Люциан шаркнул ногой и раскланялся. Хоть и на пороге банкротства, он мог себе позволить манеры джентльмена.
— Виконт Ратленд к вашим услугам, мадемуазель.
— Так прямолинейно, сэр? Но это ведь маскарад. Наши истинные «я» могут быть выставлены напоказ, в то время как имена остаются тайной за семью печатями. — Раскрыв веер, она принялась лениво обмахиваться, то пряча, то открывая себя его взгляду. — Стали бы вы так непринужденно разговаривать с женщиной, которой не были должным образом представлены?

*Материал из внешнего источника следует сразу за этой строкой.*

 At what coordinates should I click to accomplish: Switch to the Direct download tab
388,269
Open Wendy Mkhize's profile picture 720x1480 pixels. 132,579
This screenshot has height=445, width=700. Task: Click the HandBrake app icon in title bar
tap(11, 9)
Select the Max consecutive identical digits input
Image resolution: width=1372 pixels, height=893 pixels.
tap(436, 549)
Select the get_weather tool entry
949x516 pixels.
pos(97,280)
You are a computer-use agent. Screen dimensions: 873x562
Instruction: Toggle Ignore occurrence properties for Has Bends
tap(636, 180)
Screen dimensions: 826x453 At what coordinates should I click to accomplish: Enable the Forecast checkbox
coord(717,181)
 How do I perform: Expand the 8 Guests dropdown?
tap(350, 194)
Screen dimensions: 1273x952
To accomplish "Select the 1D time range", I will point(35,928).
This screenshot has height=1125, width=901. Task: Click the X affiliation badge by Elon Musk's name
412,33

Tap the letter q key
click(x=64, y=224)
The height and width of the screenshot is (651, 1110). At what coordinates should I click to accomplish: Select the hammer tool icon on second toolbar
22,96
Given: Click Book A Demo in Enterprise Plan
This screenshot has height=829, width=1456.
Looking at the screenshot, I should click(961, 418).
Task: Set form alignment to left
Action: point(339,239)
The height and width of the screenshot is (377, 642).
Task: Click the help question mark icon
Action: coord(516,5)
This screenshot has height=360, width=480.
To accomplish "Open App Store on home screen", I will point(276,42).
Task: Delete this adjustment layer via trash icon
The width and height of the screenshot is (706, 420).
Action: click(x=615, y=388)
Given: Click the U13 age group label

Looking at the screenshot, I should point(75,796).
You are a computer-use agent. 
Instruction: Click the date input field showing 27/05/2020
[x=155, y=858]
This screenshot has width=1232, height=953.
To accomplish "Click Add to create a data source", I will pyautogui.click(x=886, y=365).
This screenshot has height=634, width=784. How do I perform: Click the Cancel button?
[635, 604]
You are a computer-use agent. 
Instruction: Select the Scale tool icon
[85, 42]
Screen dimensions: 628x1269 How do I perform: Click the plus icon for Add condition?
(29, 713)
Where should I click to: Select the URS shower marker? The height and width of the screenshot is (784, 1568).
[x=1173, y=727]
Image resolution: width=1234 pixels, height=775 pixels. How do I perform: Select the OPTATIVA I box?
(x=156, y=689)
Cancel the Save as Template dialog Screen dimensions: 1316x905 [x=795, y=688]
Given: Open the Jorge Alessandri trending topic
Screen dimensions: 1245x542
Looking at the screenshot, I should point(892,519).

— Но вы только что сказали, что вы… — Он запнулся. — Прошу прощения. Я просто подумал…
— Вы подумали, что член кипрского корпуса не станет настаивать на цивильности? — спросила она лукаво. — Месье виконт, женщина моего рода занятий должна требовать вежливого обращения, иначе кто позаботится о ее достоинстве, если не она сама?
— Ваш горячий поклонник, несомненно, — сказал он, очарованный ею. Женщина казалась экзотическим смешением светскости и наивности, требуя приличествующего представления и сводя его с ума полуобнаженной грудью. — Я бы точно позаботился.
— Тогда придется вас простить, — ответила она просто. — Ах! Сюда идет хозяйка. Леди Уэксфорд, если вы знакомы с этим джентльменом, пожалуйста, представьте меня этому… pardonez-moi,[5] кого ваш костюм воплощает?
— Пуританина.
— Значит, меня следовало поправить, когда я сказала, что под прикрытием маскарада выставляются напоказ наши истинные натуры, поскольку ваша, подозреваю, далека от пуританизма, — заметила она томно.
— Леди столь же проницательна, сколь прекрасна, — констатировал Люциан.
— Что ж, вы двое замечательно поладили, даже не будучи представленными друг другу. Жаль прерывать то, что так хорошо началось.
Взглянув на куртизанку, леди Уэксфорд вопросительно изогнула серебристые брови.
— Прошу вас, мадам. Я не для того приехал сюда из Парижа, чтобы упустить возможность познакомиться с интересными людьми.
— Очень хорошо, — сказала хозяйка. — Имею честь представить вам Люциана Боумонта, виконта Ратленда. Милорд, а это очаровательное создание — моя дорогая… подруга Бланш Латур.
Дама протянула ему обтянутые перчаткой кончики пальцев, благоухающие духами, и Люциан легко прикоснулся к ним губами.
— Enchante, mademoiselle,[6] — сказал Люциан, с удивлением отметив, что ее рука дрожит.
Такое он мог ожидать от дебютантки, но никак не от женщины, что делится благосклонностью в обмен на подарки. Эту дрожь он нашел удивительно трогательной.